If you take a photograph of someone in public, you can do almost anything you like with it.
However, you cannot show a person in defamatory way and you cannot use their image by association to advertise a product or service.
None of your examples are in these categories.
Steve.
Steve, please read it again....
* Johnny goes and picks a fight, hurting Jack. Joe takes several photos. Does Johnny have a right to stop them being used as evidence against him? If so, what is the point of CCTV? Surely every solicitor in the land would simply advise their clients to object to images being used as evidence?

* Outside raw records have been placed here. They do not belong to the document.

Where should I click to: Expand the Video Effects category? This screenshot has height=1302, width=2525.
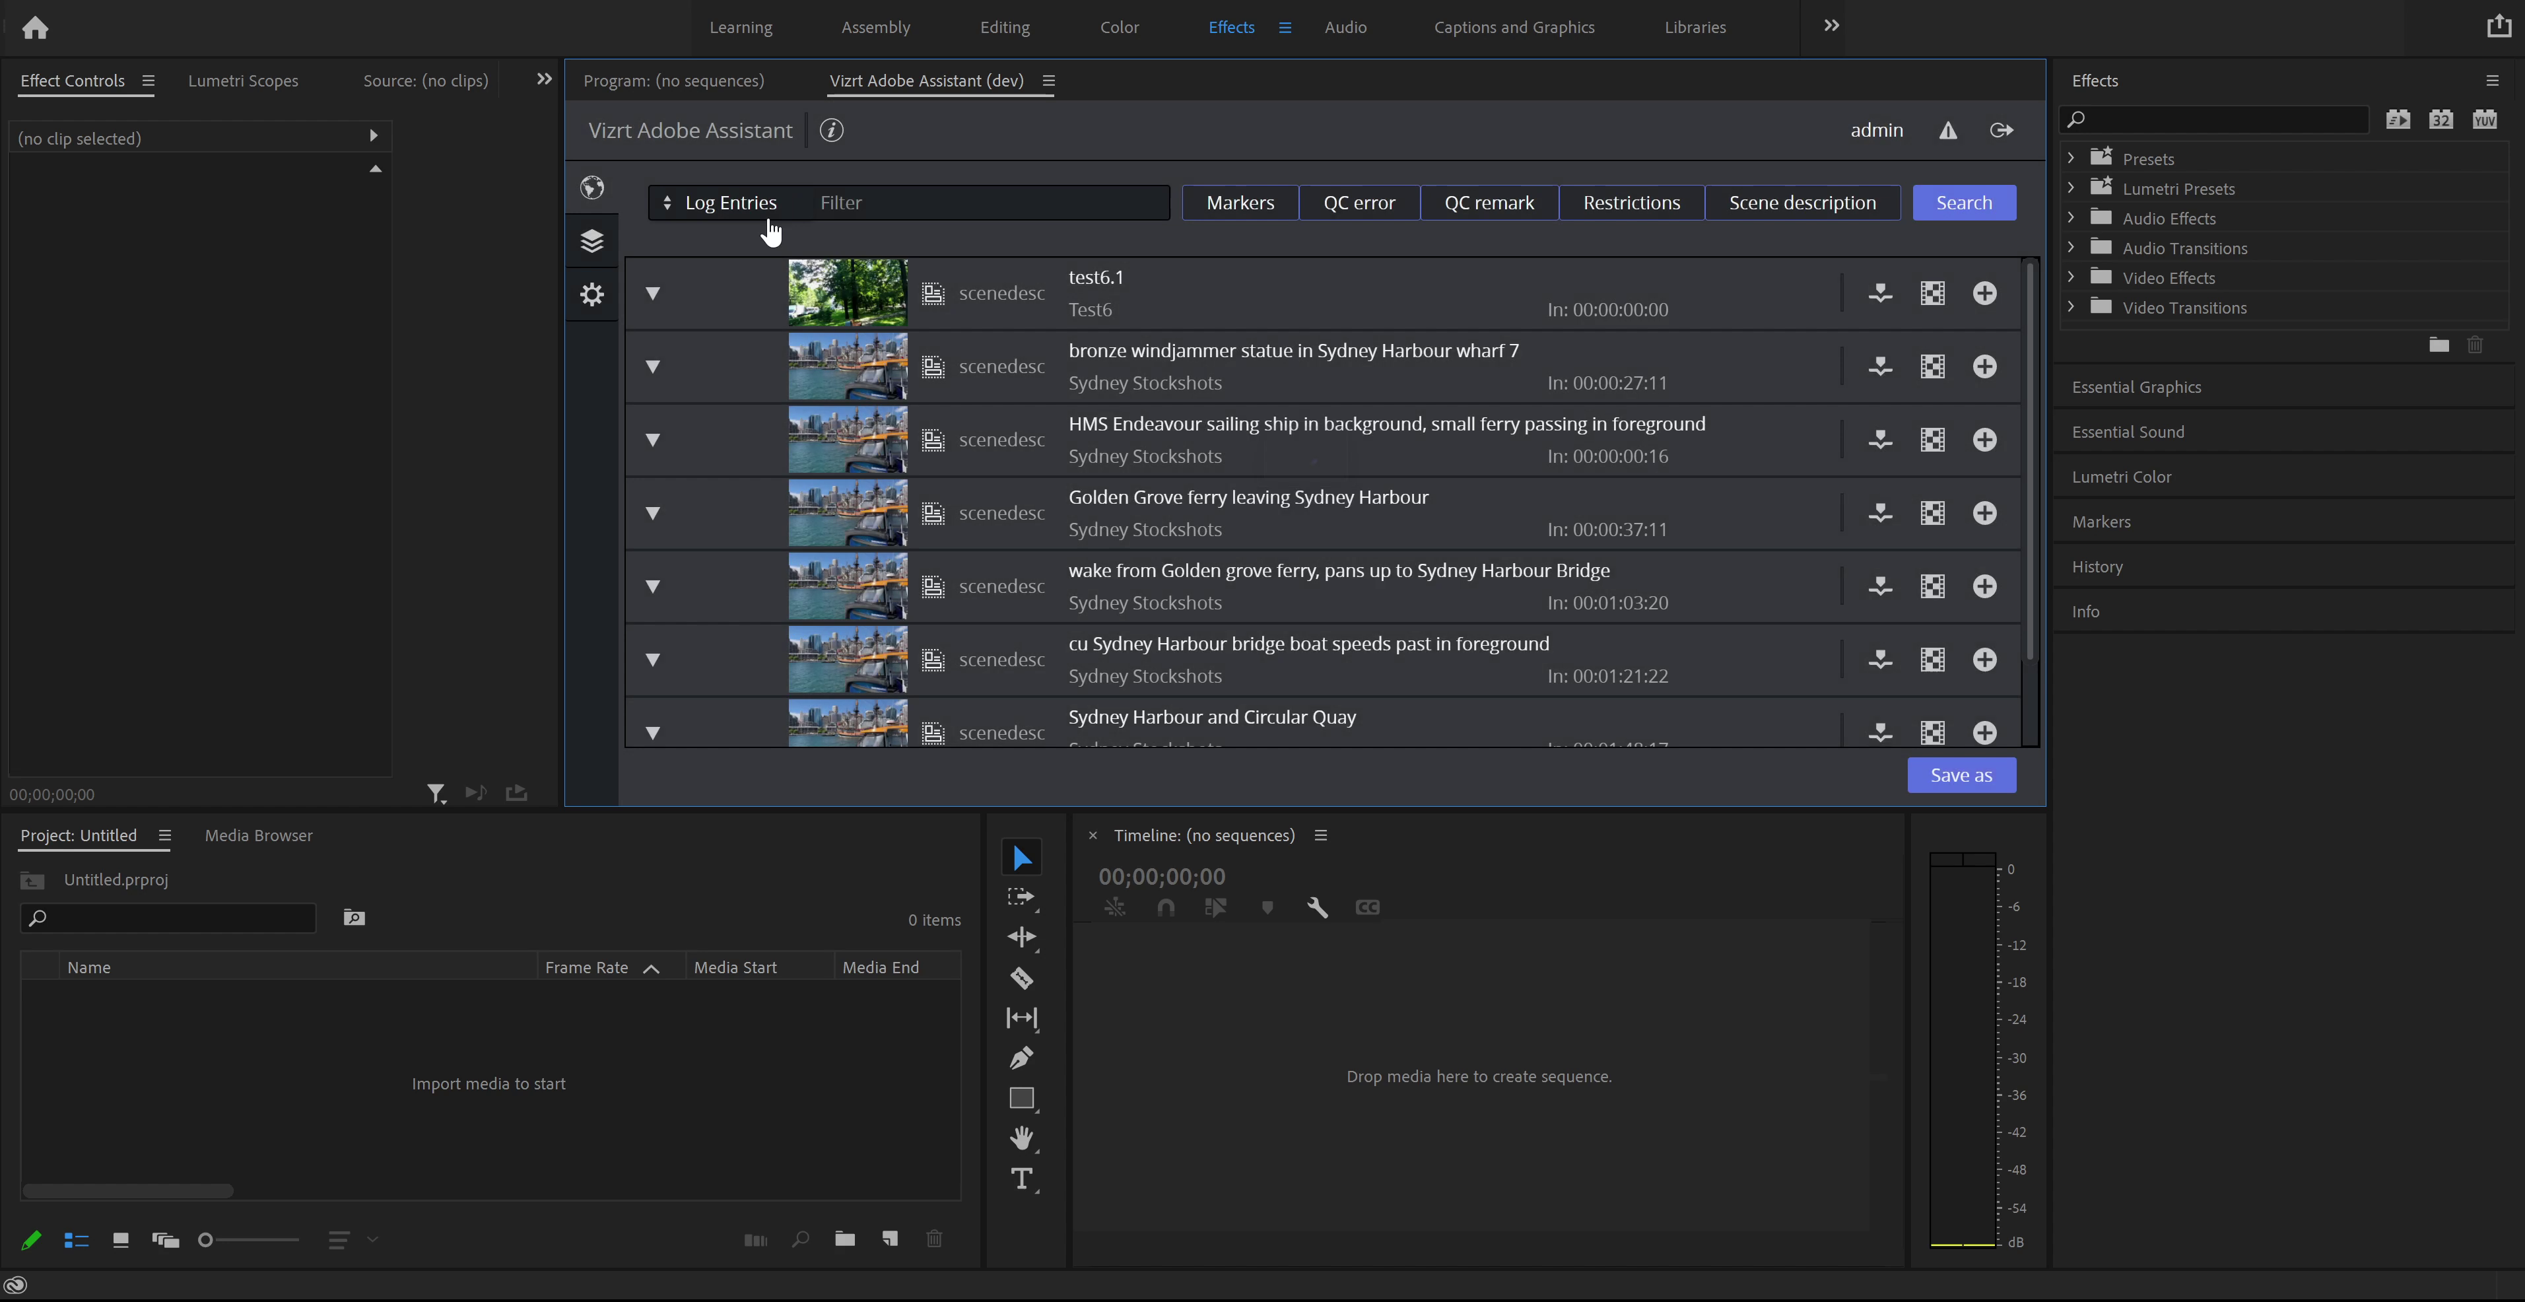tap(2071, 277)
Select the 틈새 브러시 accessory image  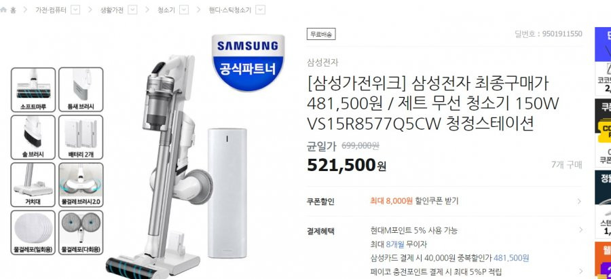[x=81, y=90]
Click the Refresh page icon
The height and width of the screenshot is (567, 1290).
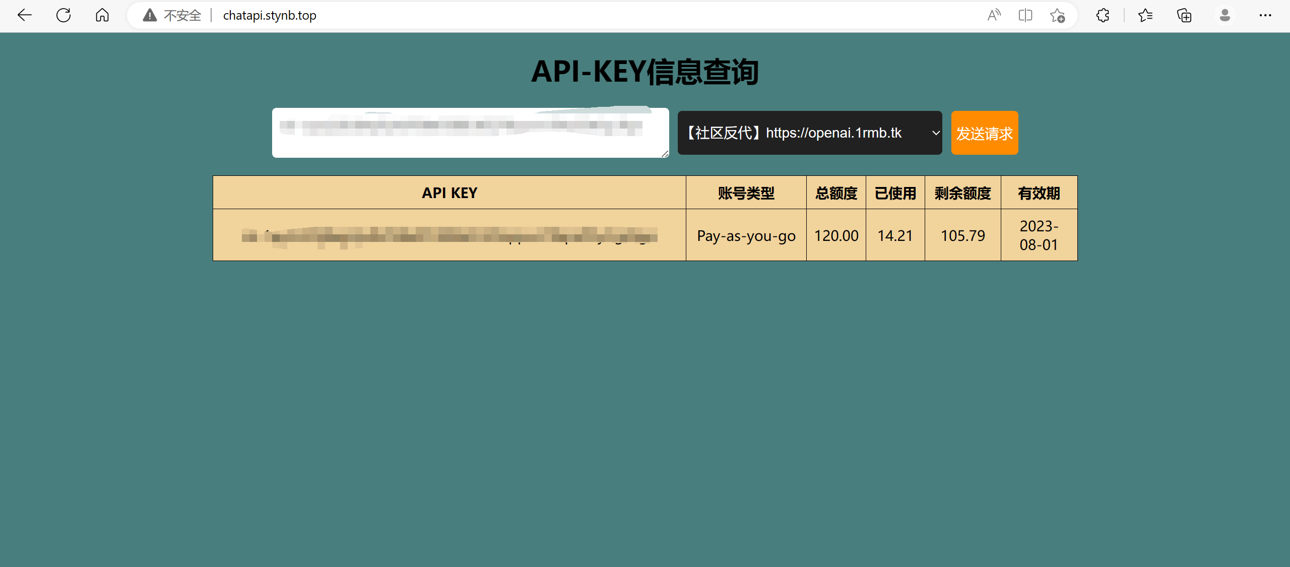click(63, 15)
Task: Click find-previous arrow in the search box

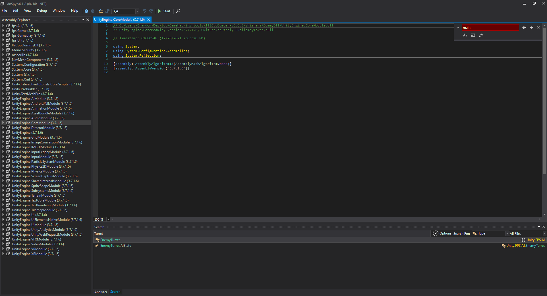Action: (x=524, y=27)
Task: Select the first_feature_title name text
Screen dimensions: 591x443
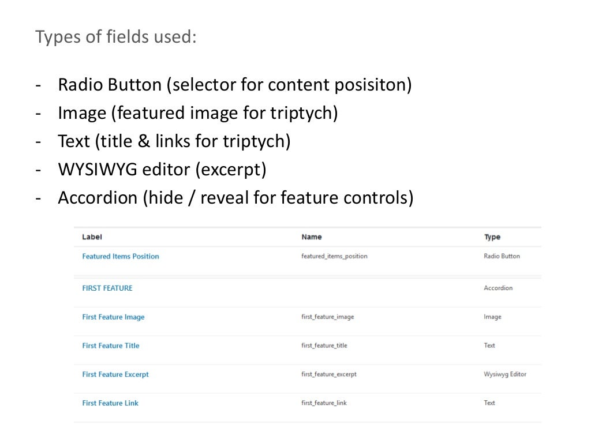Action: coord(324,346)
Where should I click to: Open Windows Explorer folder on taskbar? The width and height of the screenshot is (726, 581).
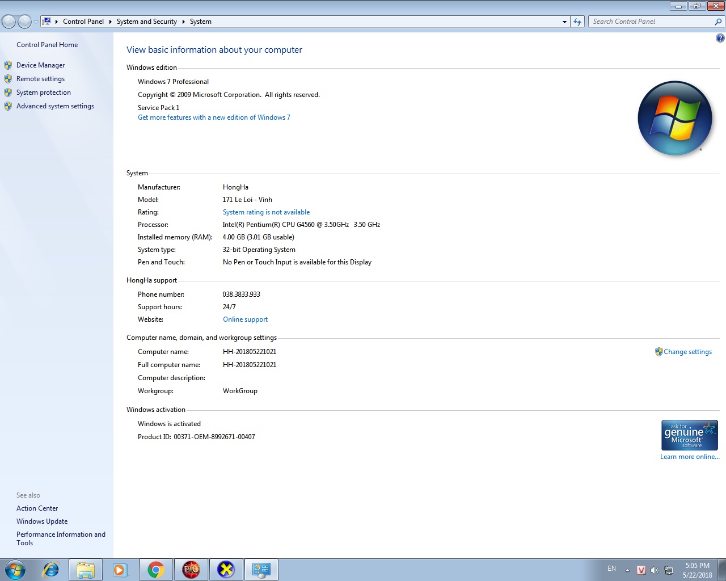tap(86, 569)
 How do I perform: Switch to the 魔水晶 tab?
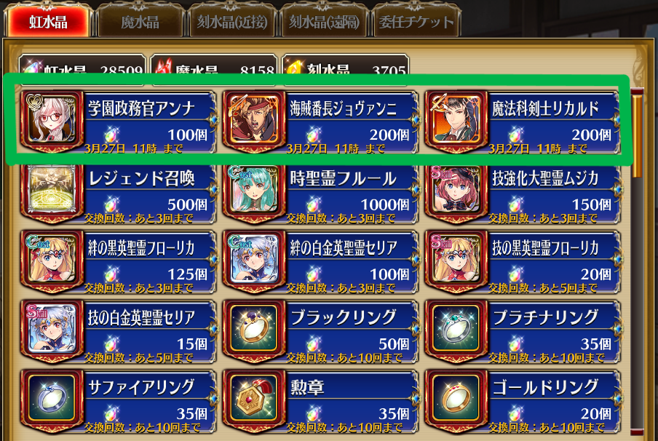coord(140,21)
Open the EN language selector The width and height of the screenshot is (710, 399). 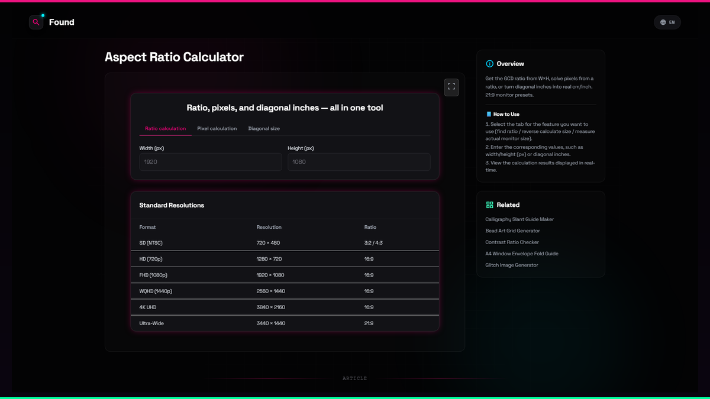[x=667, y=22]
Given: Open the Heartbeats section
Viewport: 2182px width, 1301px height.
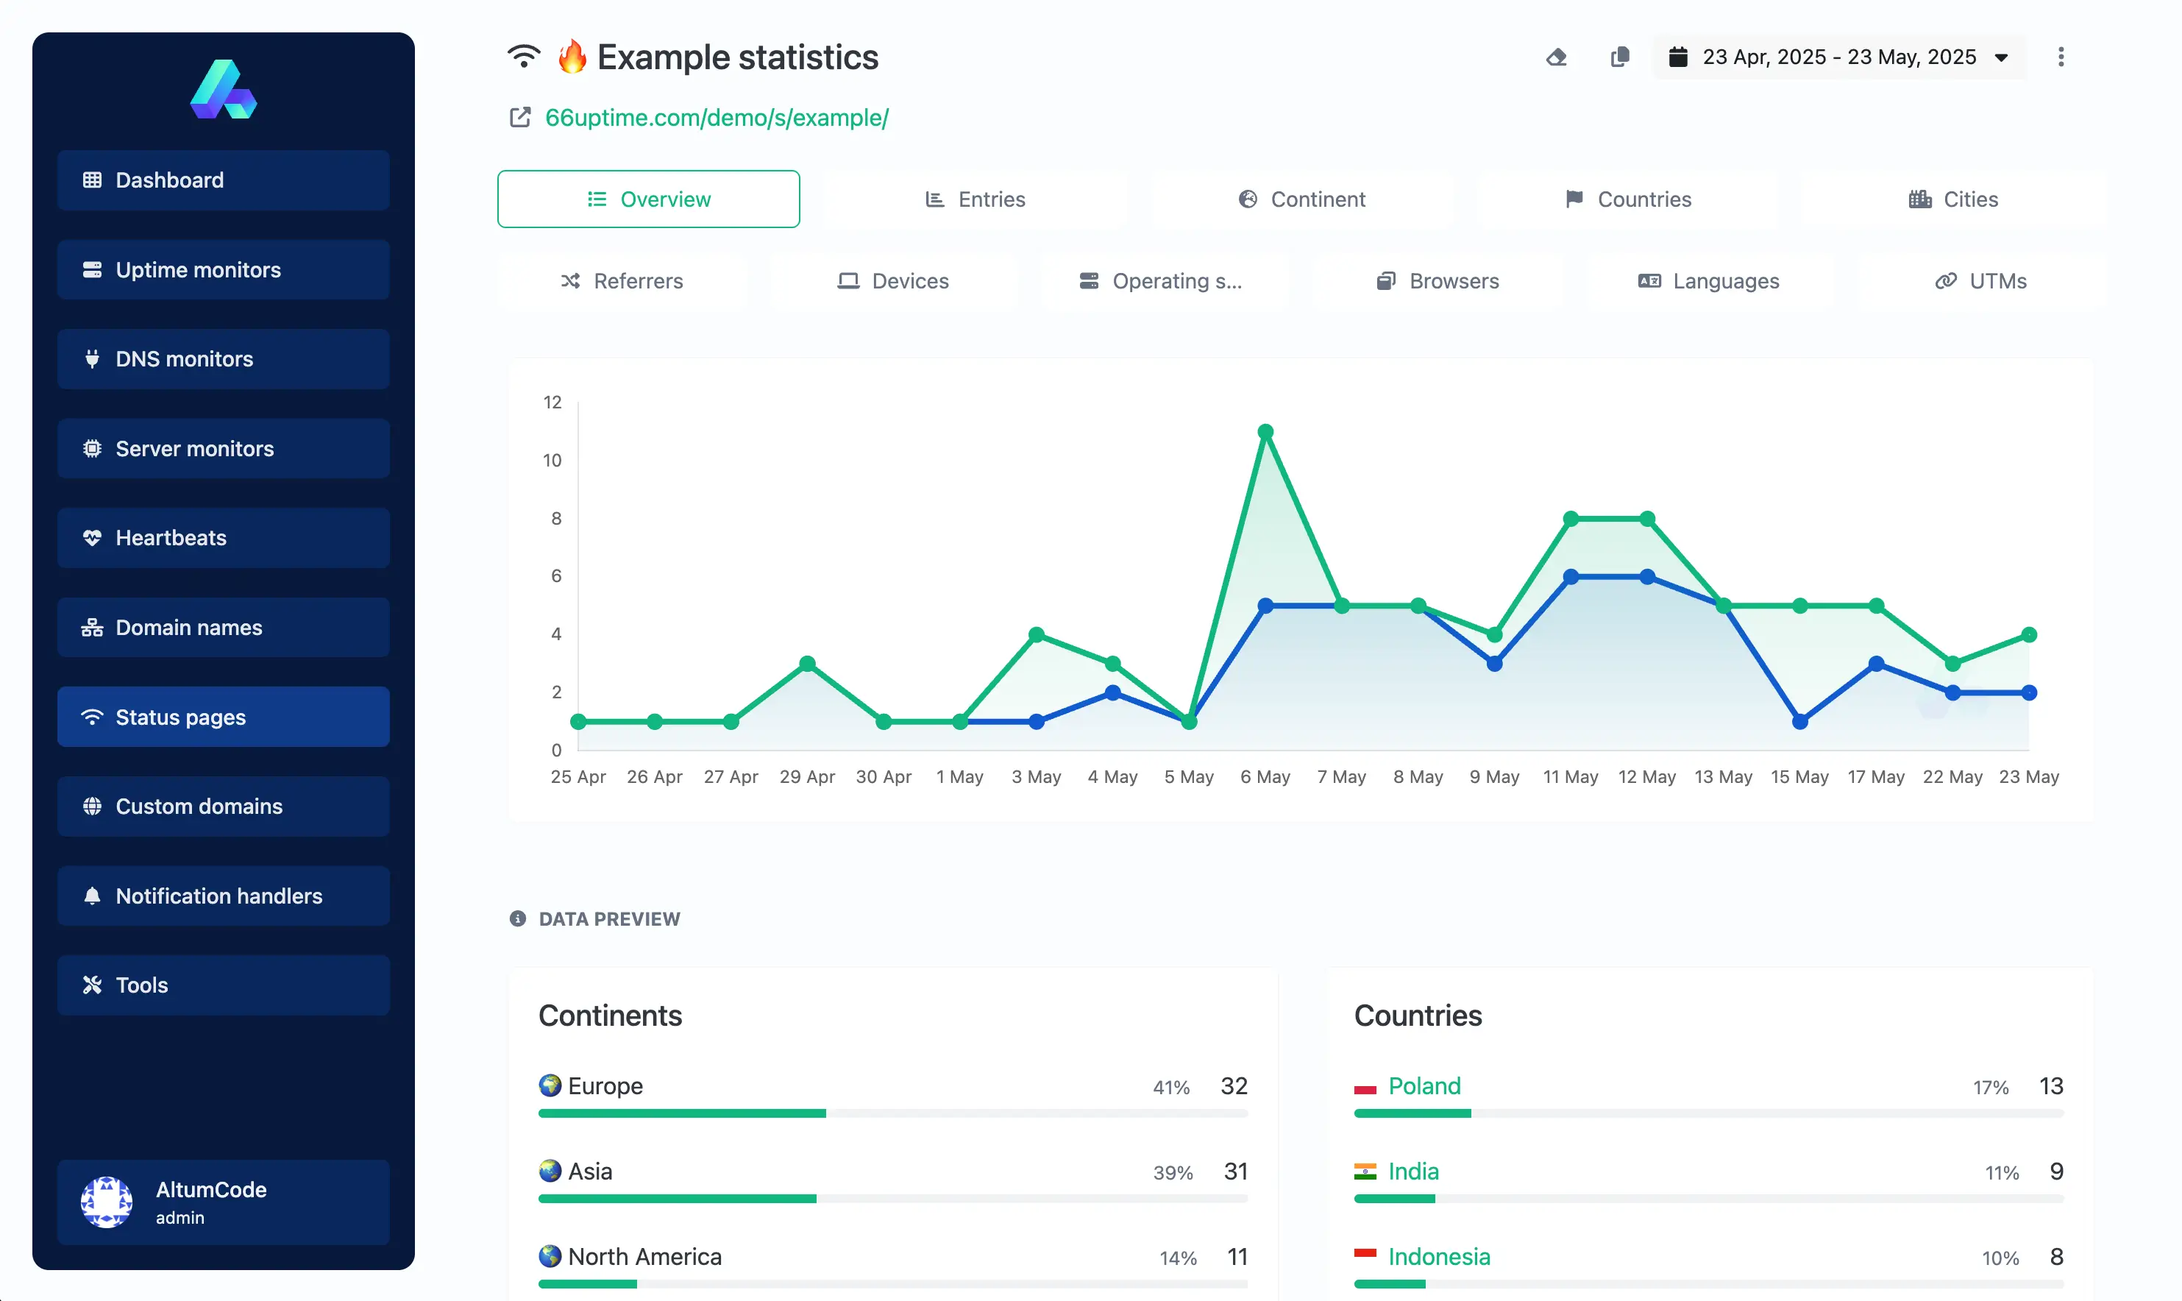Looking at the screenshot, I should [223, 537].
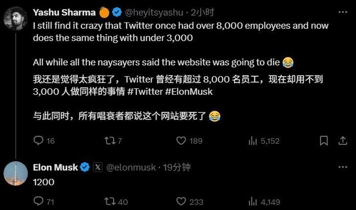Reply to Yashu Sharma's tweet
This screenshot has height=210, width=356.
[38, 140]
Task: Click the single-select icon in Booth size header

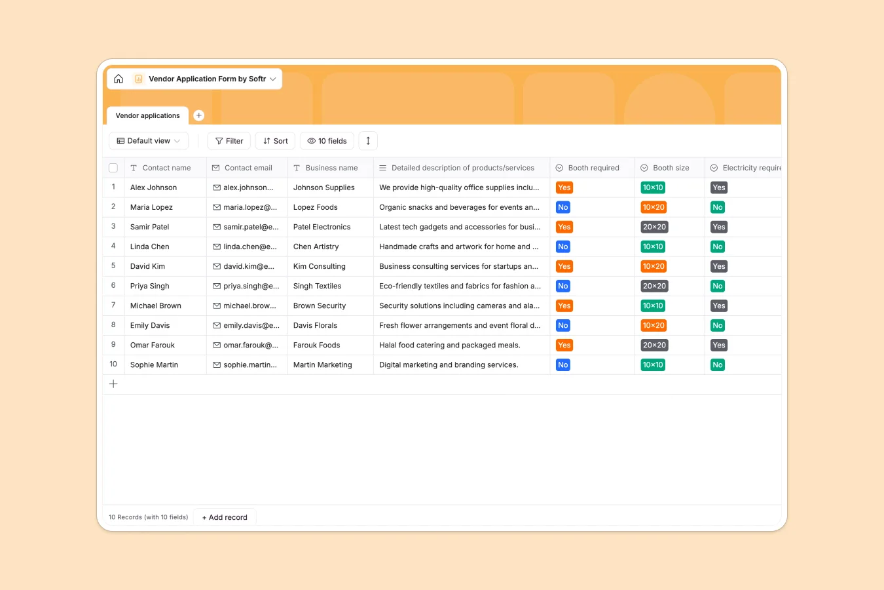Action: (x=644, y=168)
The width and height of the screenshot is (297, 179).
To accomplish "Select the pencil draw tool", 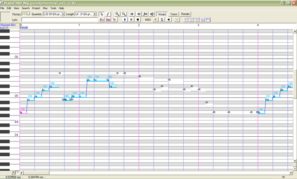I will (108, 14).
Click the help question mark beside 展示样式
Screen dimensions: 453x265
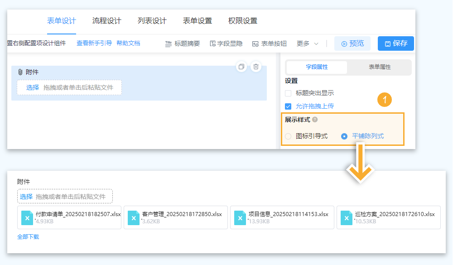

* Emma is "on the fiddle", claiming Job Seekers but working in the local hairdressers. DWP get a tip off and send a photographer/spy to collect evidence. Can Emma say "oi! Hold on! I don't want those pictures to be used that way!" ?
* Nigella Lawson's partner, and the infamous picture of him with his hand around her neck. Does he have the right for those images not to be shown?
* The man in the street on a night out, while the camera crews are around for those police reality shows. Does he have the right to demand the footage not be shown? Can he demand that he has no association with the programme, TV channel, including advertising, etc?
Memes too, do all those people have the right to not have their images used?
Does someone have the right not to be associated with something? For example, a woman's image next to an article about abortion. (Example because of ethics.) I remember something being mentioned vaguely about an image being used to advertise something and a woman wasn't happy with it, some news article link perhaps, maybe a stock image? But I can't remember the outcome or the laws etc that were quoted, and the laws vary in different countries. I admit that my examples are a bit sketchy, but the point (and confusion) still stands.
Also, with regards to advertising, is it literally a print or does it extend to "you can't share that image on your twitter feed, because it's associated with your business/blog/project/you" etc? Is a product or service only one for which cash is exchanged? I'm seeing lots of potentially grey areas, - is that why there's so much confusion on photographs, even extended to taking photographs in public?
Moral rights is an extension of copyright, but I do agree that there are ethics around photography.
Your first 4 points are not defamation; they are true representations of what happened. Defamation includes an element of false communication.
Your scenario regarding the abortion scenario, if the woman's image was used in such a way as to suggest she was strongly for or against, in counter to her own views - she would have grounds to complain (unless she was paid / model release / stock site etc...). Likewise, regarding advertising, if you were to suggest through a carefully constructed shot that Tiger Woods endorsed Coke rather than Pepsi, that would also be open to a challenge - more likely from their sponsor and their lawyers.
So as Steve has stated, other than in cases of deliberately setting out to misrepresent someone in a negative light (defamation), or to mislead by implying they endorse a product or service (advertising), you can do pretty much what you like with a photo you have taken in public.